_Instructions for the task_
Write out the entries, please, from the line containing "Instruction: Show the Hukommelse tab" through their final line, exactly and with nothing else.

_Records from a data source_

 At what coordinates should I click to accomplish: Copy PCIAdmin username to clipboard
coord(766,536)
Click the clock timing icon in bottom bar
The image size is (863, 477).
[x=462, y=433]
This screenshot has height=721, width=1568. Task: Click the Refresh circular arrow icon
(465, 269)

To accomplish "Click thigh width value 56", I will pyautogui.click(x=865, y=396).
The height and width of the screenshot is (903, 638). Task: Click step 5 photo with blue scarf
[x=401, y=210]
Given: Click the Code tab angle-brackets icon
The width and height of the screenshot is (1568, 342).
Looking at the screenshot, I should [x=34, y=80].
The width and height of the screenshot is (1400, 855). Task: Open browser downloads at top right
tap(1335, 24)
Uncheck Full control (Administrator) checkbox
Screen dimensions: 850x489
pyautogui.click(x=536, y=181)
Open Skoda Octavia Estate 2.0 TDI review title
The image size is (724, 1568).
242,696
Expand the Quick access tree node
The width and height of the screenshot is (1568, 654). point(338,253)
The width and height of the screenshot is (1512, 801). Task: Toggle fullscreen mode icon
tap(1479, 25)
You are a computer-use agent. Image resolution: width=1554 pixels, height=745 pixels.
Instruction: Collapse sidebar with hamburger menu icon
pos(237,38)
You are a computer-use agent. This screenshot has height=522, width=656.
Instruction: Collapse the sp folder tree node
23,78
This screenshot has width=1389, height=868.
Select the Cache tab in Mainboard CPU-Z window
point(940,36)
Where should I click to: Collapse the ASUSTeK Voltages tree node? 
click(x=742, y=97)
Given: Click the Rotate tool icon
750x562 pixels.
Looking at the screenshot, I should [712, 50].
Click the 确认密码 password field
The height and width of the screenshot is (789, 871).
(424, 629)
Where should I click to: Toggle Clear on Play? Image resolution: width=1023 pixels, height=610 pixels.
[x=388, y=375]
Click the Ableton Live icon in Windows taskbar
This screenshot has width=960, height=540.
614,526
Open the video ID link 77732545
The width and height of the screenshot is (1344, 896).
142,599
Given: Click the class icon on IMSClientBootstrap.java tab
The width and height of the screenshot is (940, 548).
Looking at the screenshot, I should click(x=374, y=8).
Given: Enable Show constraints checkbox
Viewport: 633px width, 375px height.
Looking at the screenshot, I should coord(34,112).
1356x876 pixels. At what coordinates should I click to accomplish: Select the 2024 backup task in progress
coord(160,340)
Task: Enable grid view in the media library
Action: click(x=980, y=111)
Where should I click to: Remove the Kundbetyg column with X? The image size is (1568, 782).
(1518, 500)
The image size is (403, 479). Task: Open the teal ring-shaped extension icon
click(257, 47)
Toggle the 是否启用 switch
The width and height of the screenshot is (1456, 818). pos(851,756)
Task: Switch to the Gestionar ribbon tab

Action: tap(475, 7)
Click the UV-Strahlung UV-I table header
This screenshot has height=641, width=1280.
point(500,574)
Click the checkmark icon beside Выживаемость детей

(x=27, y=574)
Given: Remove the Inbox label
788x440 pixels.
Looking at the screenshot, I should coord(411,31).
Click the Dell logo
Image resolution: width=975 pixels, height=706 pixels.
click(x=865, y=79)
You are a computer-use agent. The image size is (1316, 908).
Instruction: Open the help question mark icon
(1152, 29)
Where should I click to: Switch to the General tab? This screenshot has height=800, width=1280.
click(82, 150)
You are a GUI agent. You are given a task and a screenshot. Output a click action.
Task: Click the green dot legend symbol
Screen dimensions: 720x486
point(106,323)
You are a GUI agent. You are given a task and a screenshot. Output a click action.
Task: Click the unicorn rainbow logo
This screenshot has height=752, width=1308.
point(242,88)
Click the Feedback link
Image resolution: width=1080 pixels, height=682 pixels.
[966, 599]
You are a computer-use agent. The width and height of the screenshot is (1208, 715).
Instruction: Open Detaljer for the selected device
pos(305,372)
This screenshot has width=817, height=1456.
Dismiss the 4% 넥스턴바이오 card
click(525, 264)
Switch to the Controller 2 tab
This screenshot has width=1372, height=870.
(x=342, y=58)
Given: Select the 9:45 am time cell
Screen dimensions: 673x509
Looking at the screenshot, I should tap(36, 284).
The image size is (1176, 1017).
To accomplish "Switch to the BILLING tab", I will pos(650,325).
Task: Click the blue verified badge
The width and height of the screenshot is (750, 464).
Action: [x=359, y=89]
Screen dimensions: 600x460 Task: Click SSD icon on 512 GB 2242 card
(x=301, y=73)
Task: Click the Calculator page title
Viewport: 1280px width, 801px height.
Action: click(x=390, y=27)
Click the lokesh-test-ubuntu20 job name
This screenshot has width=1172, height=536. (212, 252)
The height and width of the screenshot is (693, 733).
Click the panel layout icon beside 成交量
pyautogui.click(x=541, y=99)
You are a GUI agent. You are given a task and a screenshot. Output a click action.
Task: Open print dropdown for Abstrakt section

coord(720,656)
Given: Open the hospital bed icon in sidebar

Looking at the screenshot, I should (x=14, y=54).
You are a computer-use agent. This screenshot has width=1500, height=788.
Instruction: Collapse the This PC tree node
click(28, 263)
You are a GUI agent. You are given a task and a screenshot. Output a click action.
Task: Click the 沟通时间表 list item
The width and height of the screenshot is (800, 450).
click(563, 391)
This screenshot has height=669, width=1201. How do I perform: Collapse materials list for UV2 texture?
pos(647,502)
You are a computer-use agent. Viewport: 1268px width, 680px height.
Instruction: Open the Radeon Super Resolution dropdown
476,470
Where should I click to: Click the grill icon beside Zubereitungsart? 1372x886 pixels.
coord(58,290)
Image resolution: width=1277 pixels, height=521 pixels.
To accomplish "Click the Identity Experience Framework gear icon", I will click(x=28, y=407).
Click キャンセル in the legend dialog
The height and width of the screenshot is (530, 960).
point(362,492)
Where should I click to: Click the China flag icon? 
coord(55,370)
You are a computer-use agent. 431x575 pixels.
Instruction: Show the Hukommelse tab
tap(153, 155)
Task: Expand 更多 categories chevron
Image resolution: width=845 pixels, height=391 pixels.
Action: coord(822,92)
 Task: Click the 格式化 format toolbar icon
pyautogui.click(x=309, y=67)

_Exercise result_
Instruction: Show the Hukommelse tab
tap(153, 155)
Task: Expand 更多 categories chevron
Image resolution: width=845 pixels, height=391 pixels.
Action: coord(822,92)
 Task: Click the 格式化 format toolbar icon
pyautogui.click(x=309, y=67)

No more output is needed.